• _The problem_:
Copy the data from the line with "Find the location" up to and including the line with "sheet-drag-handle is located", changing "particular" to "specific" and leaving everything else as it is. Omit the pictures.

• _Source information_:
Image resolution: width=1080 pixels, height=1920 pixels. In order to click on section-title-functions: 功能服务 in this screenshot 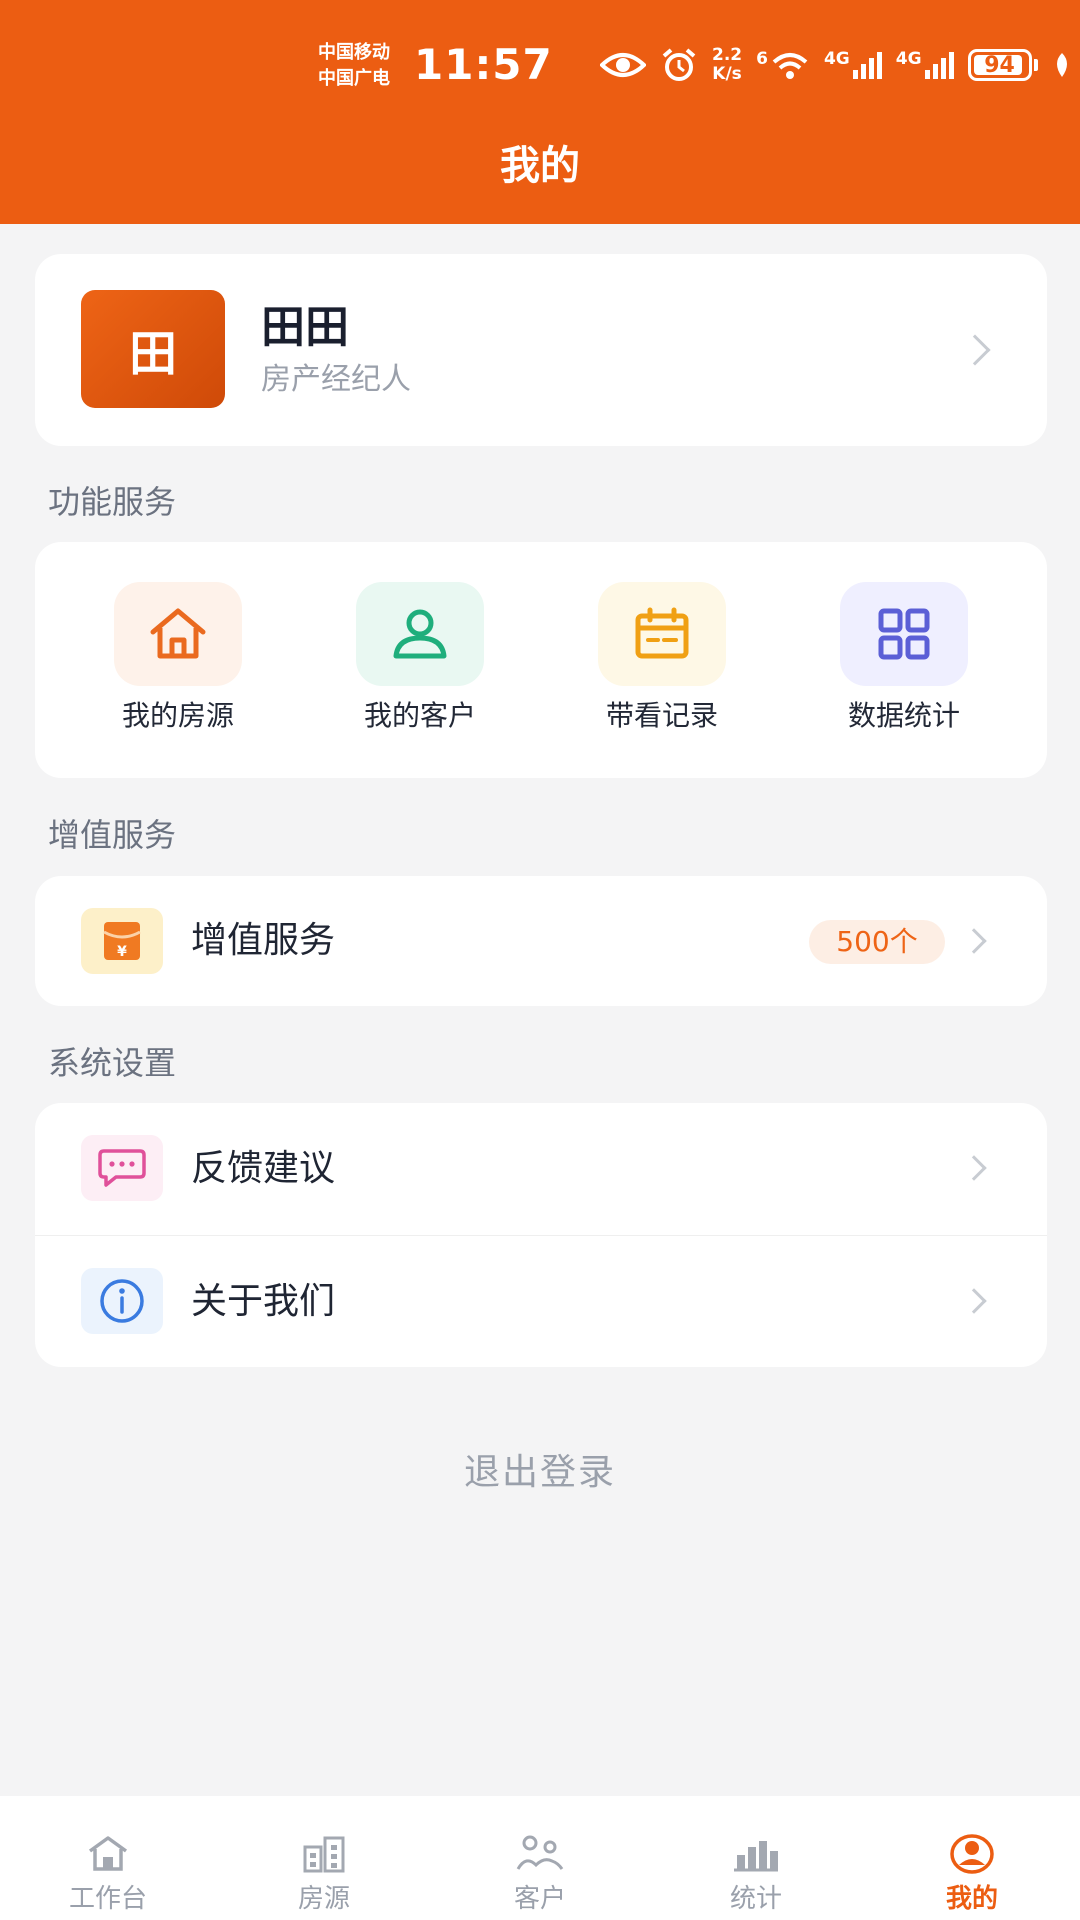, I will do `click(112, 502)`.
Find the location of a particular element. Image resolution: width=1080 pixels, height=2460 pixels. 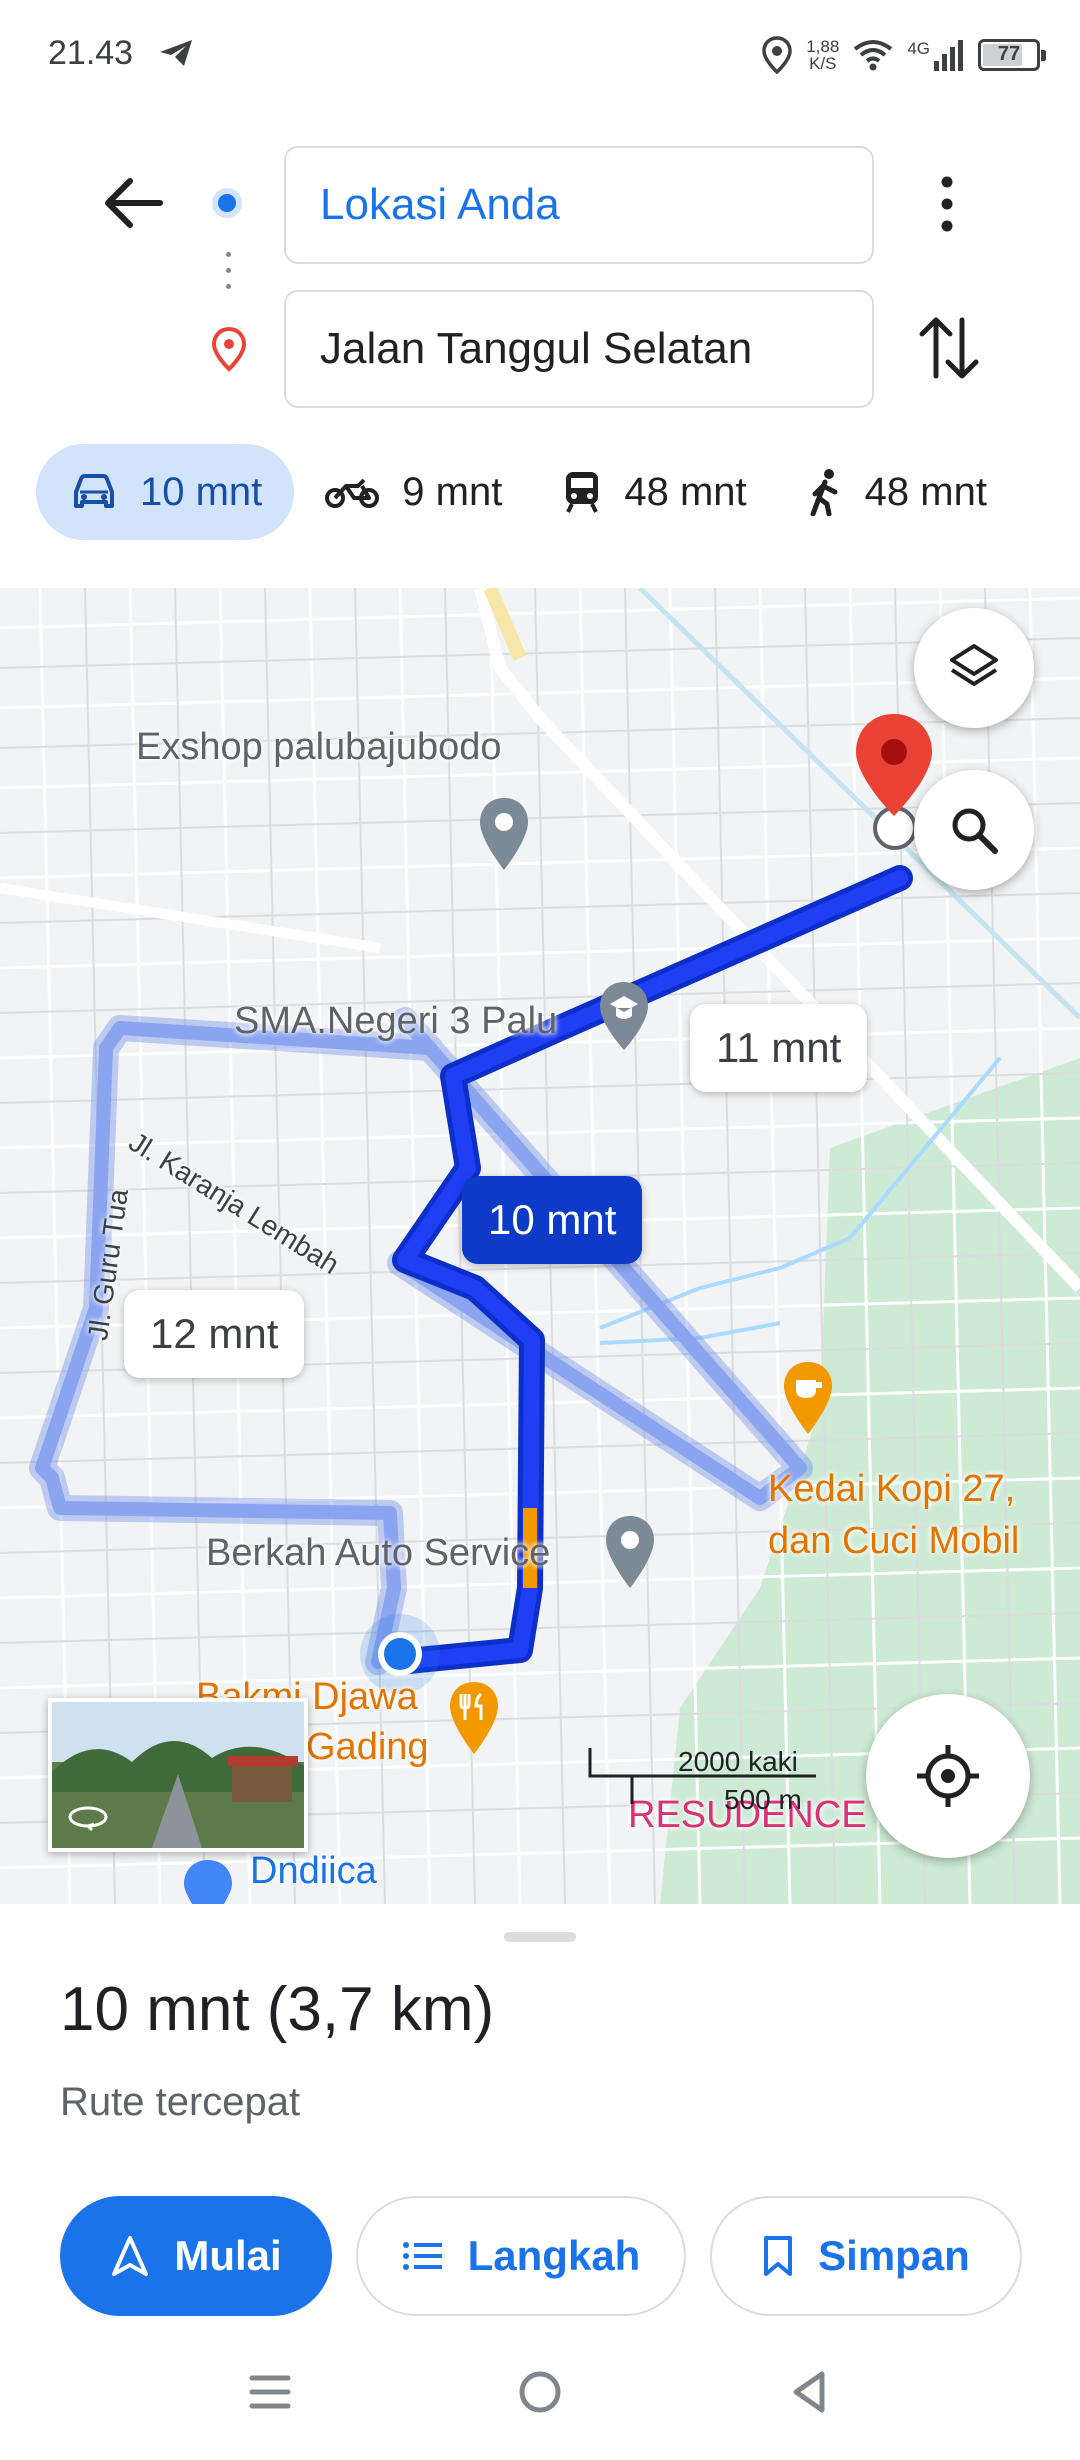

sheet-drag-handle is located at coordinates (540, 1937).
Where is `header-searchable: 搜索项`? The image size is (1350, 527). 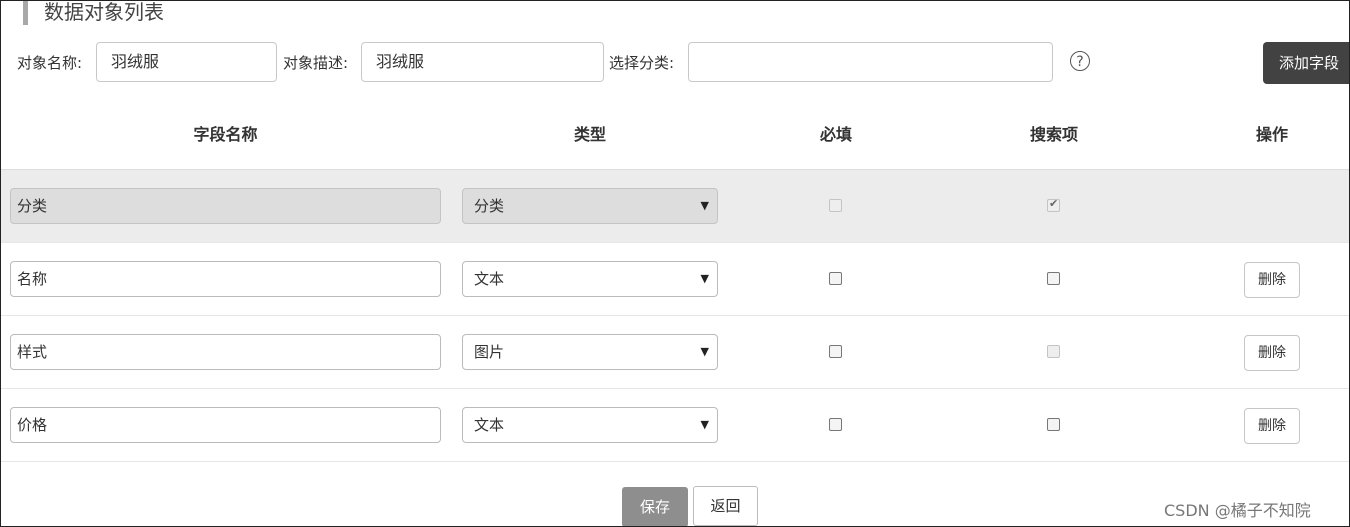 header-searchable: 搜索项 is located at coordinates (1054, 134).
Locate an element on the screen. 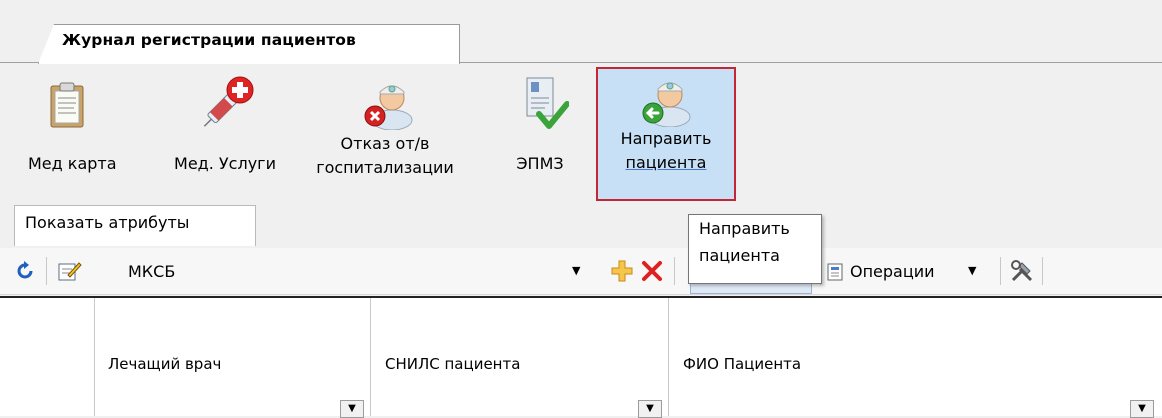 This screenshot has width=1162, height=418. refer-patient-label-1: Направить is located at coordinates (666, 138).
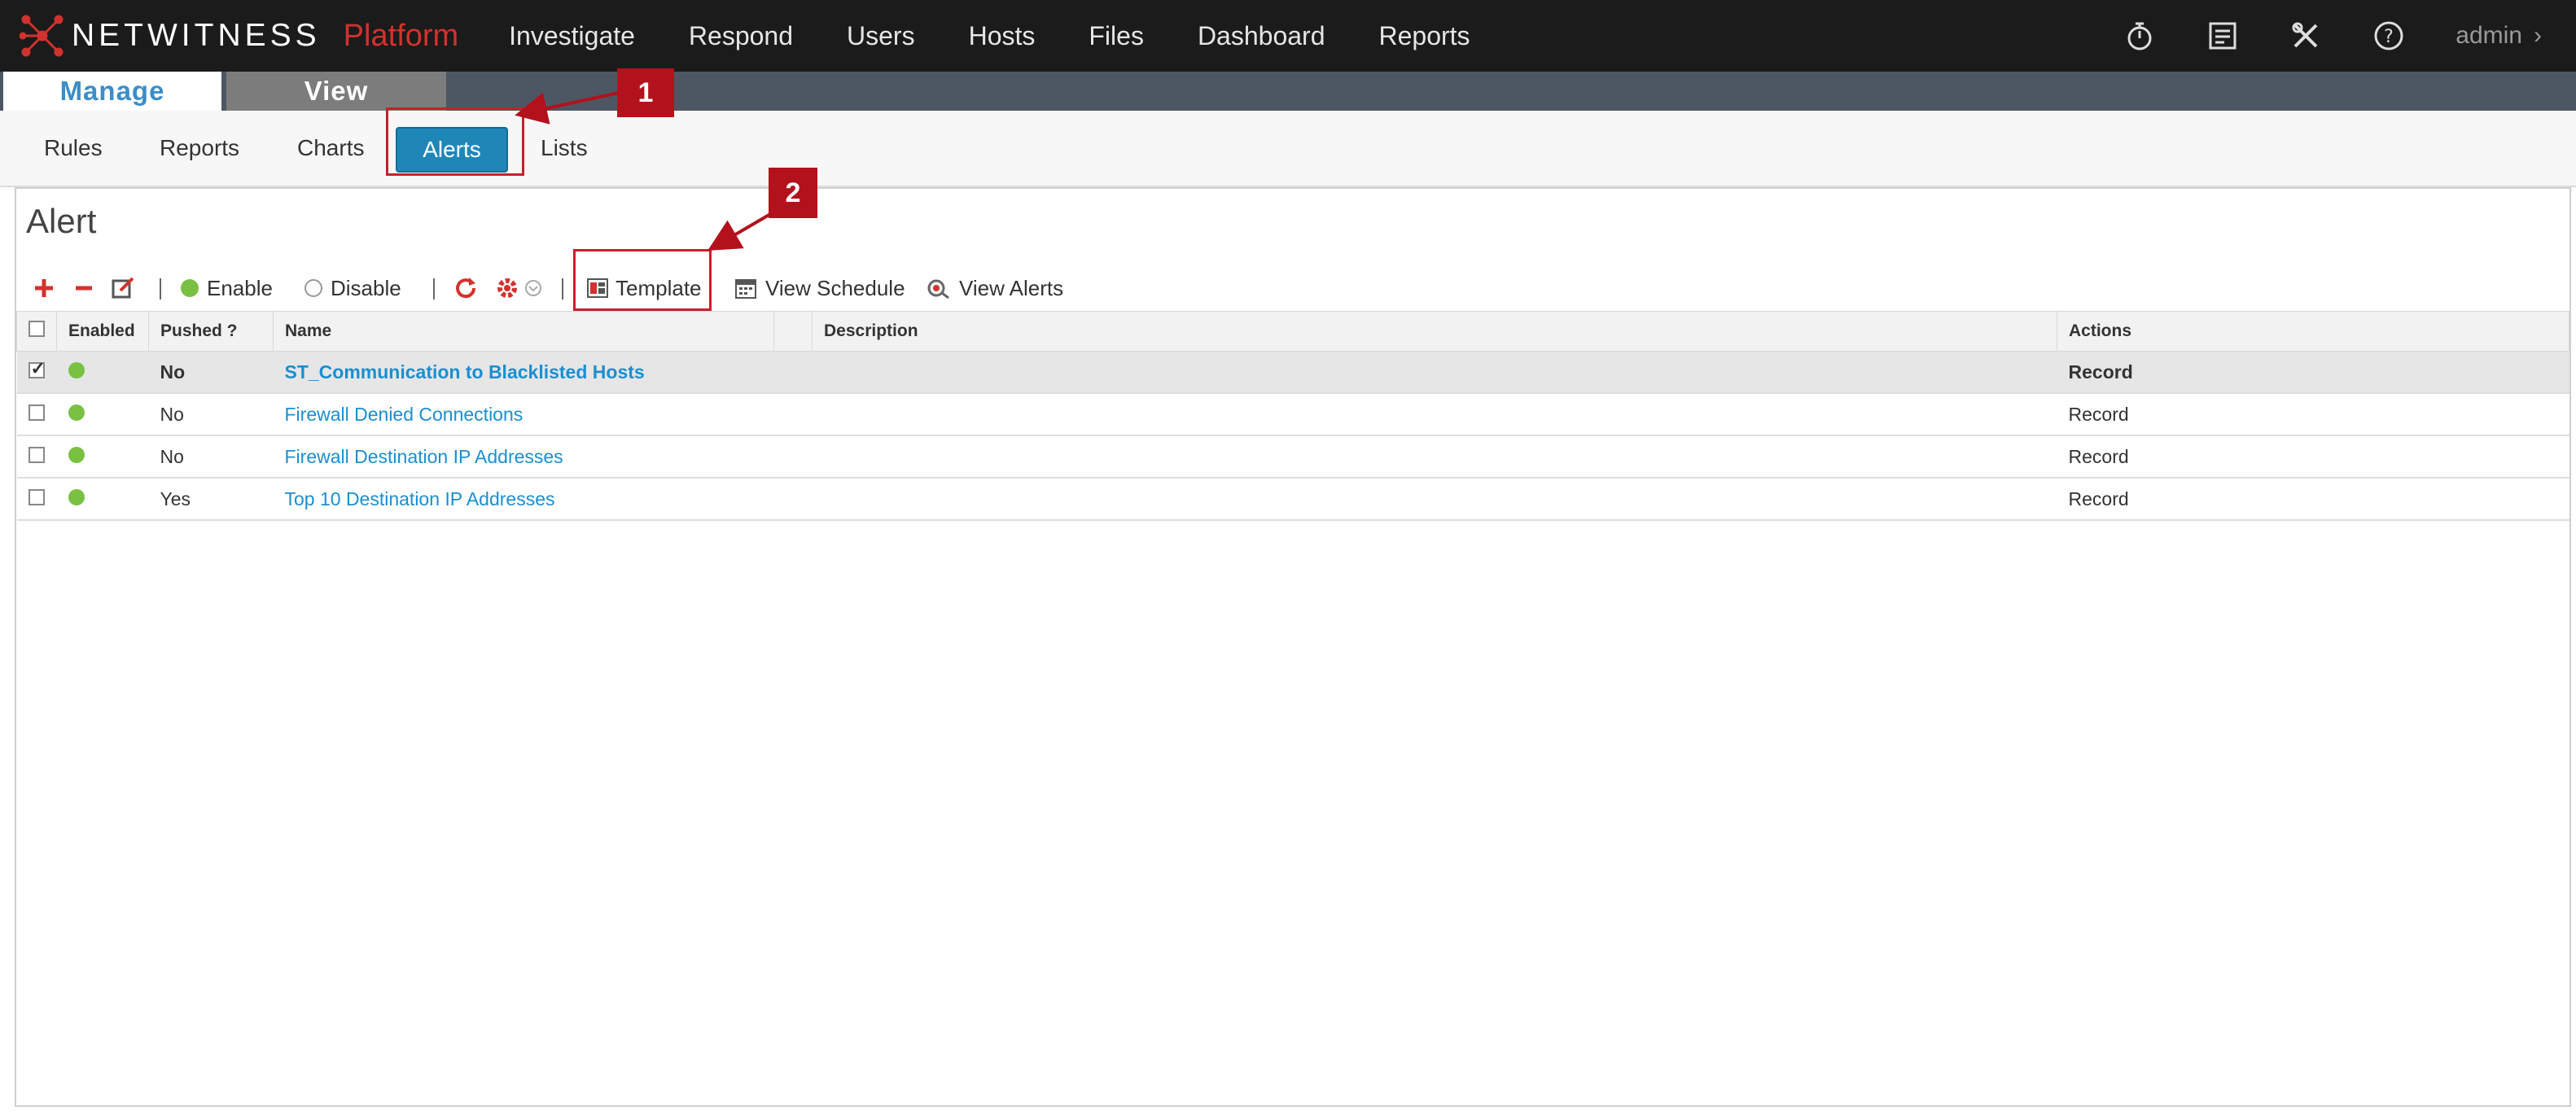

• _Answer to this task_:
Find the location of a specific element. Image resolution: width=1080 pixels, height=2460 pixels. 

sheet-drag-handle is located at coordinates (540, 1937).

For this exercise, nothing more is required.